Iostream-Li's picture
Add files using upload-large-folder tool
ff78003 verified
/**
* Wave B — rolling fitness aggregator.
*
* Reads `network_version_metrics` (written per-turn by the Reviewer in
* Wave A) and aggregates them into a single 0..1 fitness score for a
* given (network, version, problem_class) tuple. The aggregator is the
* data substrate every Wave B mechanism rides on:
*
* - Triggers compare current fitness vs a floor.

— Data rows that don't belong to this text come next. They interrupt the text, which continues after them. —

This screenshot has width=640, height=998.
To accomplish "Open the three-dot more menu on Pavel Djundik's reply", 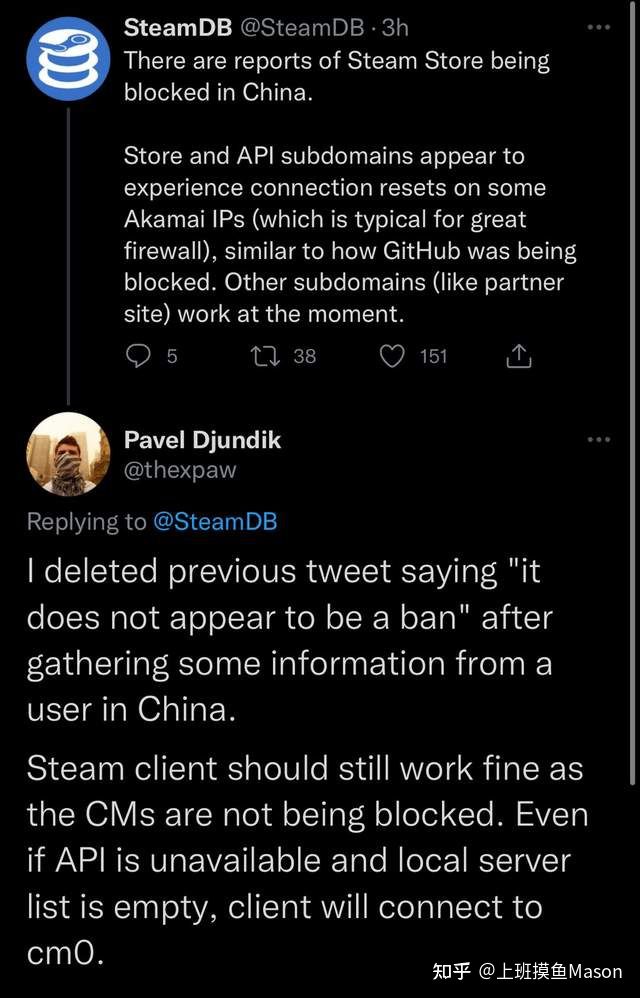I will click(x=598, y=440).
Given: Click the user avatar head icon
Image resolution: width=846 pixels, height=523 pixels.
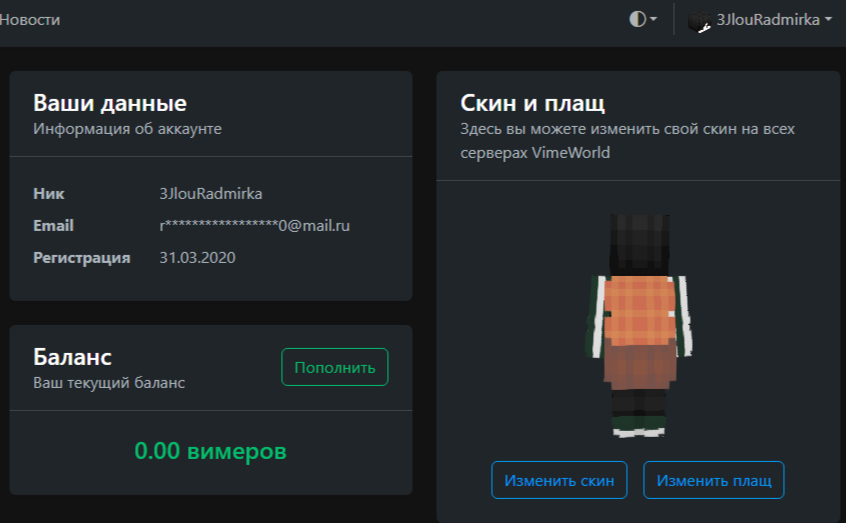Looking at the screenshot, I should click(x=699, y=22).
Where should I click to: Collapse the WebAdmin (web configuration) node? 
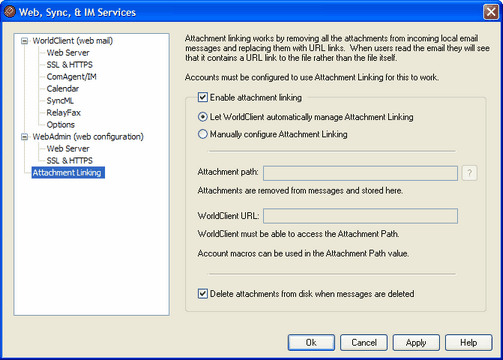click(x=24, y=137)
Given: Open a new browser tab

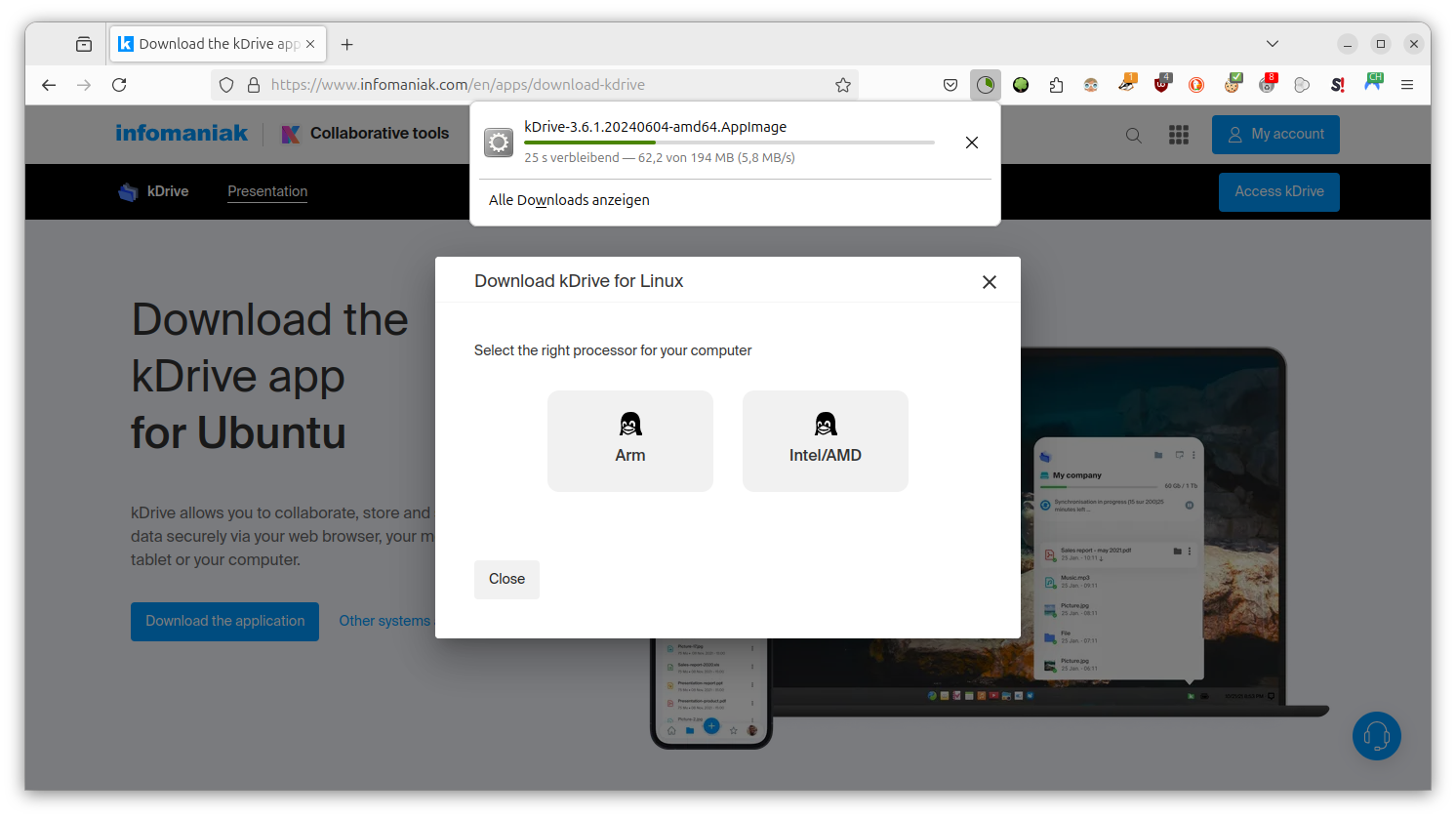Looking at the screenshot, I should pyautogui.click(x=347, y=44).
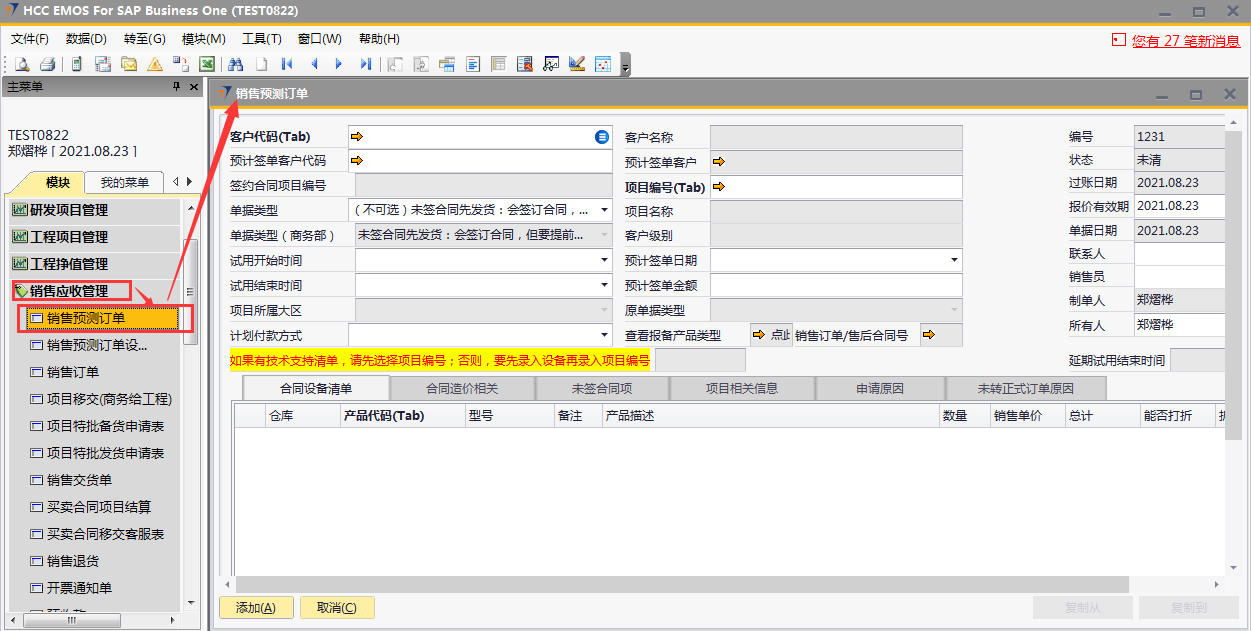The height and width of the screenshot is (631, 1251).
Task: Open the 单据类型 dropdown
Action: point(604,211)
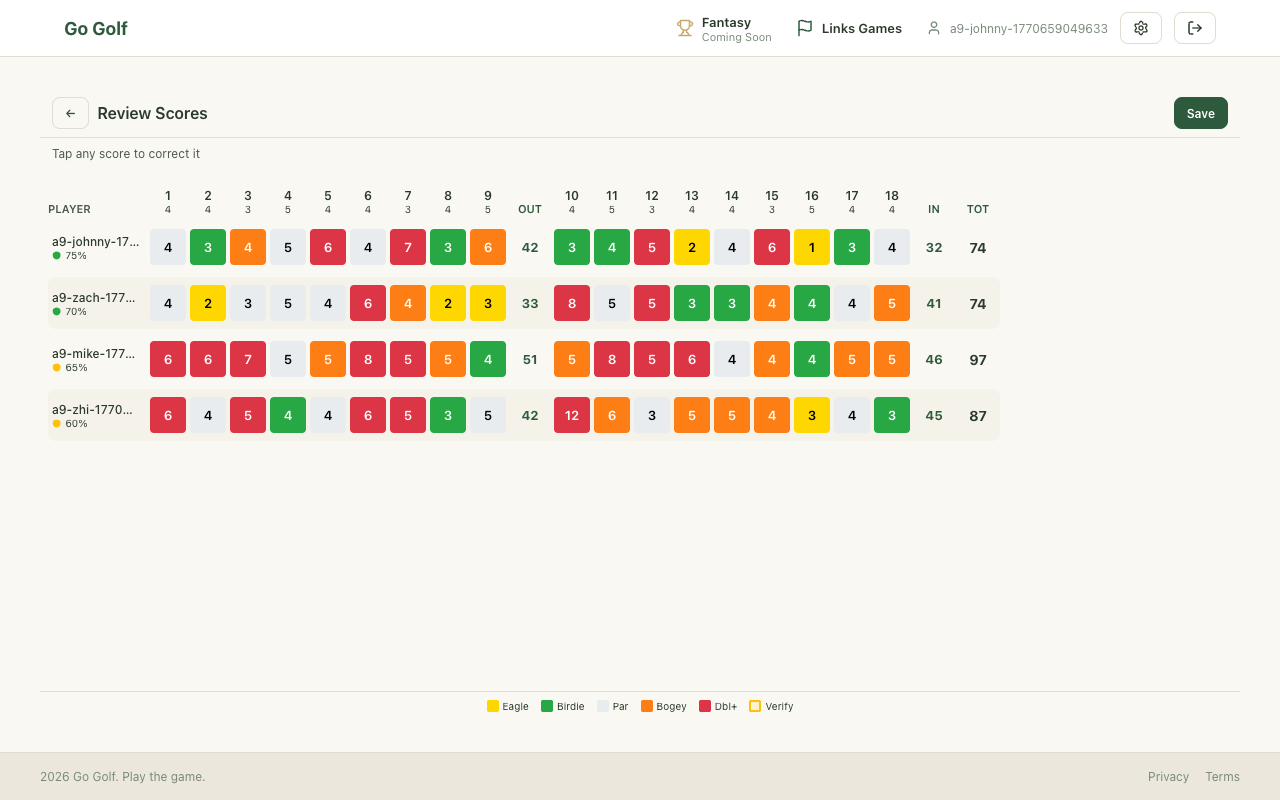Click green confidence dot under a9-johnny
This screenshot has height=800, width=1280.
point(57,255)
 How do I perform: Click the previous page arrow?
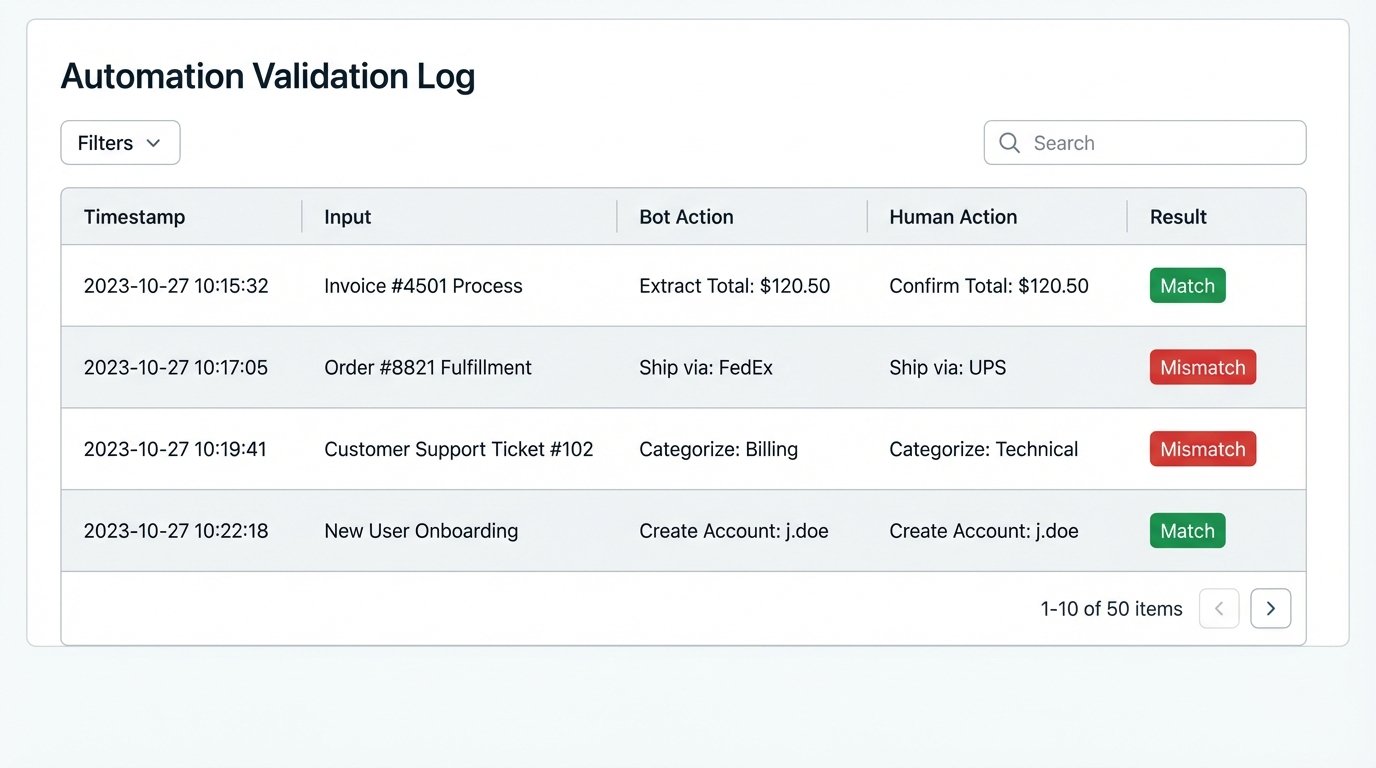coord(1219,608)
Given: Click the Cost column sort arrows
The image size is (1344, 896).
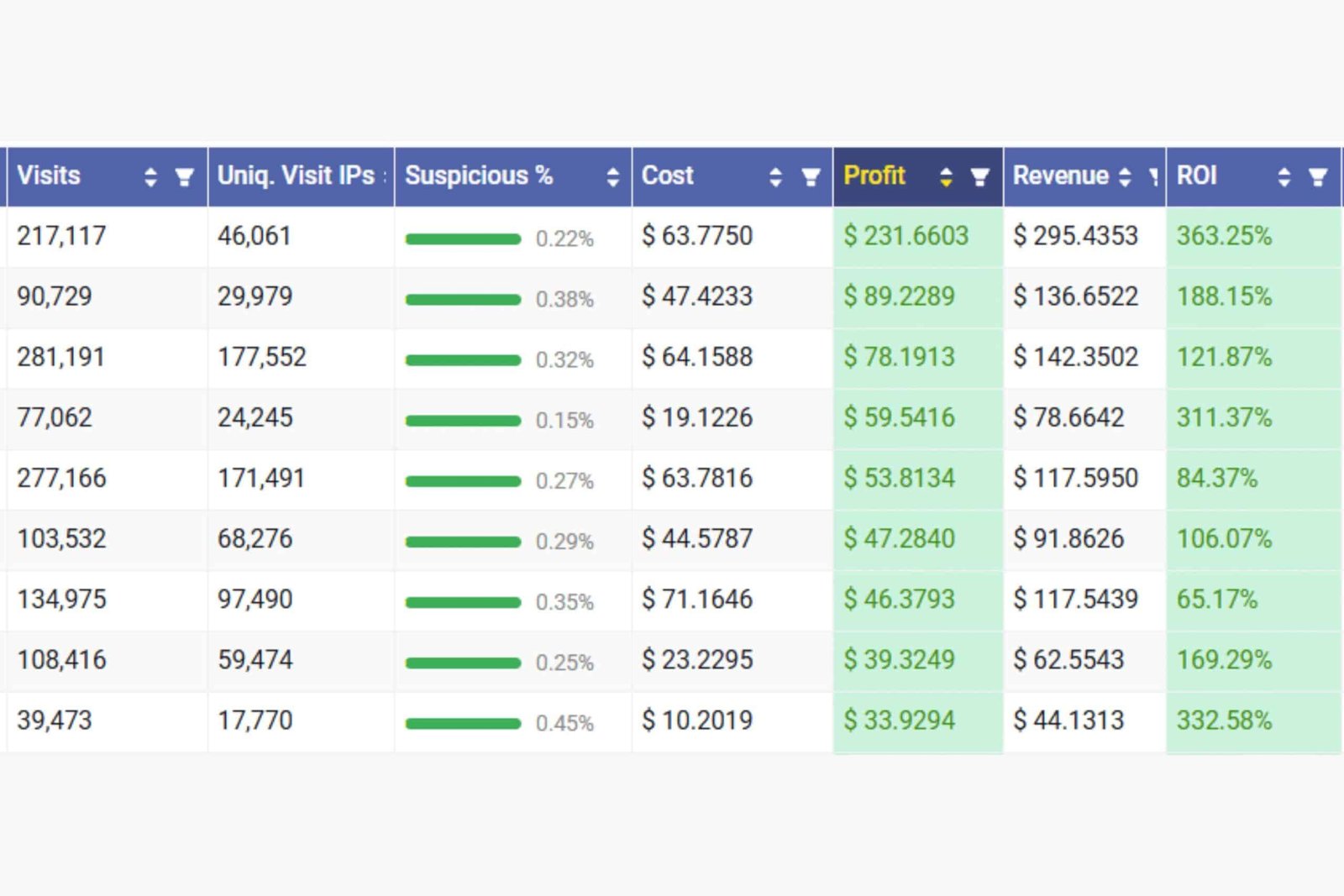Looking at the screenshot, I should coord(775,176).
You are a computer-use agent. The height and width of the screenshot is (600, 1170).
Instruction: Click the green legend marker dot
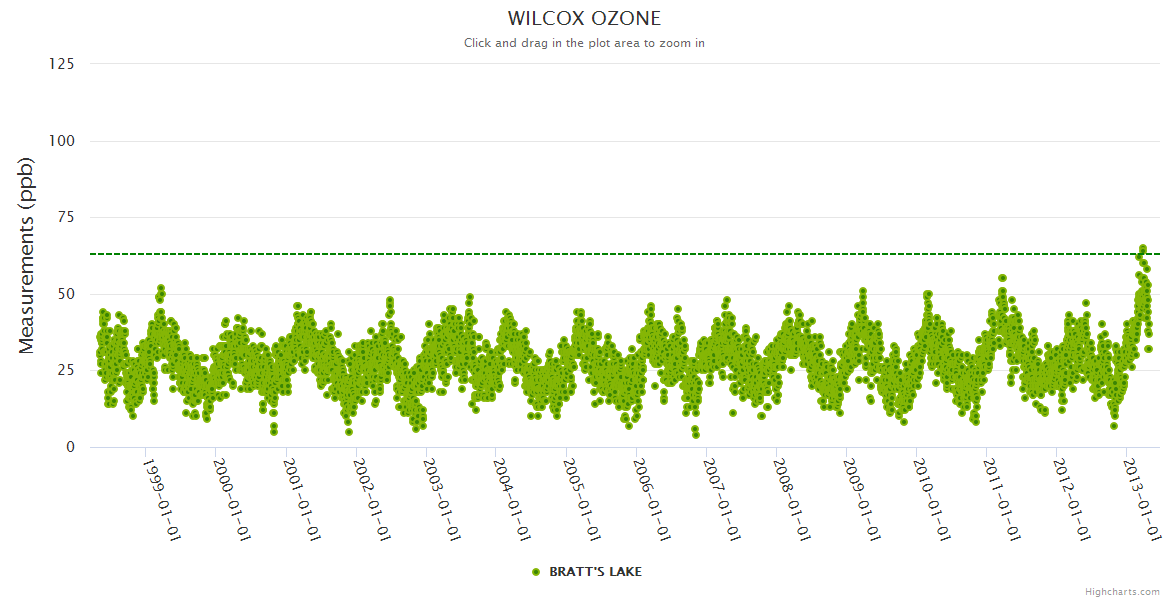click(x=536, y=572)
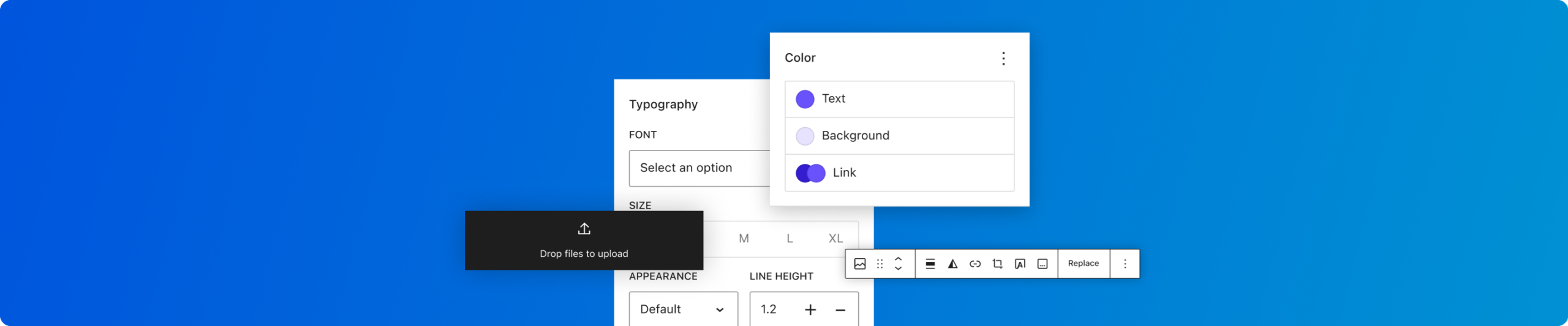1568x326 pixels.
Task: Open the Background color menu item
Action: click(x=899, y=136)
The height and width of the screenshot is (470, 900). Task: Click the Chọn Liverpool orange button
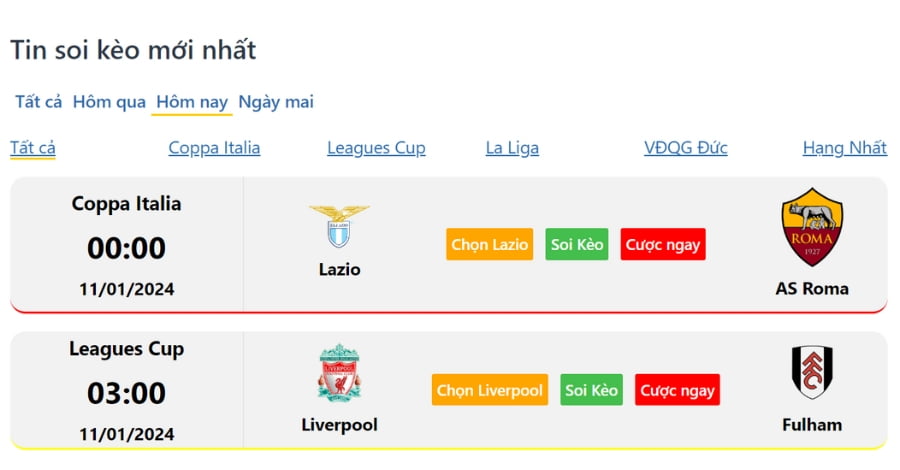[x=490, y=390]
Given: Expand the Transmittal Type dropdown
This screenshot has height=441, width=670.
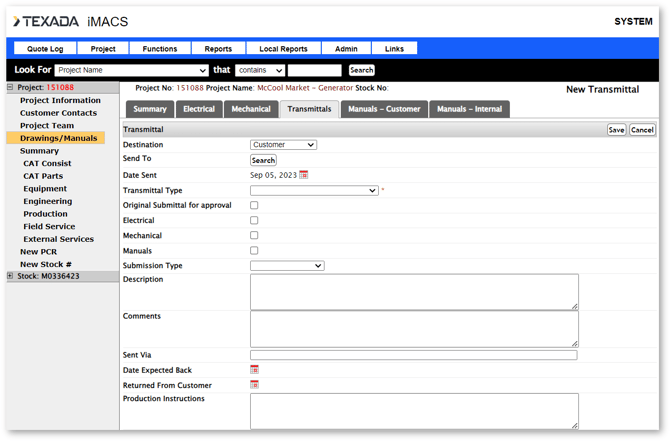Looking at the screenshot, I should click(x=314, y=190).
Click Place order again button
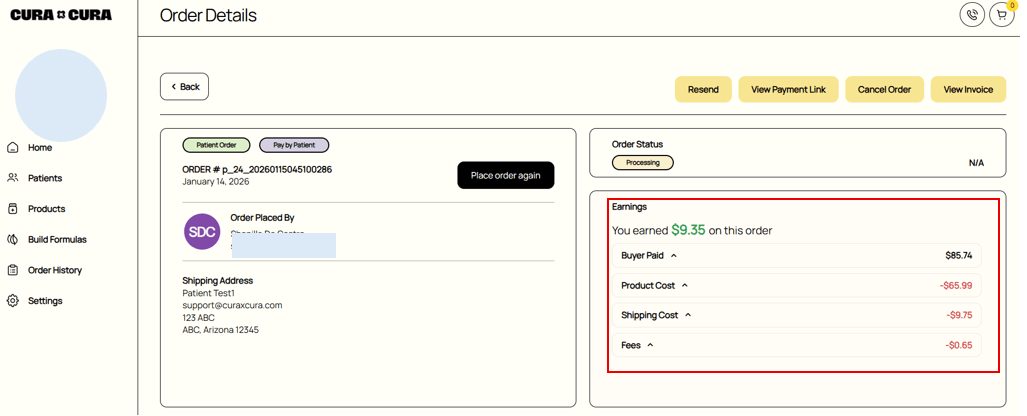The height and width of the screenshot is (416, 1027). coord(505,175)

* - Shadow A/B compares two fitness windows and computes a
* non-overlapping 95% CI gate.
* - Auto-rollback compares post-promote fitness vs the snapshot
* captured at promote time.
*
* Window semantics ("rolling"): MIN(last 7 days, last N=100 rows) — the
* tighter of wall-clock and sample count wins. This is intentional: a
* very-low-traffic network must not be scored on a 6-month-old metric,
* and a very-high-traffic network must not let stale rows dominate.
*
* Channel weighting: `problem_classes.reviewer_weights` (jsonb) lets
* each problem_class decide which Reviewer channel (factuality, cost,
* latency, …) matters most. When a channel has no weight, the
* uniform-mean fallback applies. The aggregator never invents weights —
* if the per-class config and the per-row breakdown disagree on a
* channel name, the missing side is treated as zero contribution
* (exposed as `unweightedScore` / `weightedScore` so callers can audit).
*/
import { and, desc, eq, gte, sql } from "drizzle-orm";
import {
db,
networkVersionMetrics,
problemClasses,
submissionFeedbackLedger,
} from "@workspace/db";
import {
REVIEWER_CHANNEL_KEYS,
NEUTRAL_CHANNEL_SCORE,
} from "../reviewer/channels";
const DEFAULT_WINDOW_DAYS = 7;
const DEFAULT_MAX_ROWS = 100;
export interface FitnessSampleRow {
reviewerScore: number;
channelBreakdown: Record<string, number>;
costMs: number | null;
retries: number;
budgetExceeded: boolean;
createdAt: Date;
/**
* Task #227 — 来自 LEFT JOIN submission_feedback_ledger 的真值状态。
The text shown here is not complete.